GlowTrack: Harnessing AI to Monitor Human and Animal Behavior
Scientists at the Salk Institute have developed GlowTrack, a revolutionary method to track human and animal behavior with improved precision and flexibility. The ability to track movement provides valuable insights into brain functioning and motor control. From traditional observation methods using pen and paper to the latest artificial intelligence (AI) techniques, tracking movement has evolved significantly. While modern AI-based methods automate the tracking process, they still require extensive training and manual labeling of body parts.
Introducing GlowTrack, Associate Professor Eiman Azim and his team have introduced a non-invasive movement tracking method that uses fluorescent dye markers to train AI. This technique offers numerous advantages, including robustness, time efficiency, and high definition.

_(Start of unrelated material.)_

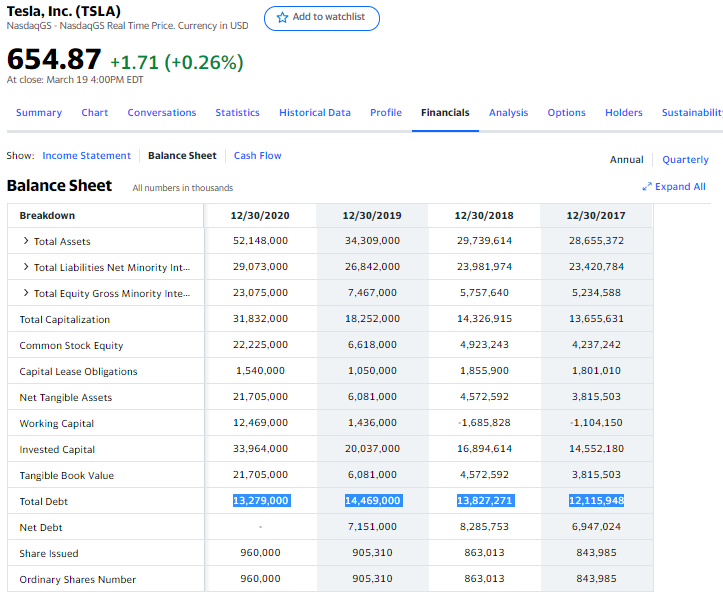The height and width of the screenshot is (608, 723).
Task: Open the Options tab
Action: click(566, 113)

It can track a single digit on a mouse’s paw or hundreds of landmarks on a human hand. The findings of this research, published in Nature Communications on September 26, 2023, have wide-ranging applications in biology, robotics, medicine, and beyond.
Over the past few years, there has been a revolution in behavior tracking as advanced AI tools have made their way into laboratories, says Azim, the senior author of the study. The GlowTrack approach enhances the versatility of these tools, enabling the capture of diverse movements in the lab. By quantifying movement more accurately, researchers can gain deeper insights into how the brain controls behavior, potentially aiding the study of movement disorders such as amyotrophic lateral sclerosis (ALS) and Parkinson’s disease.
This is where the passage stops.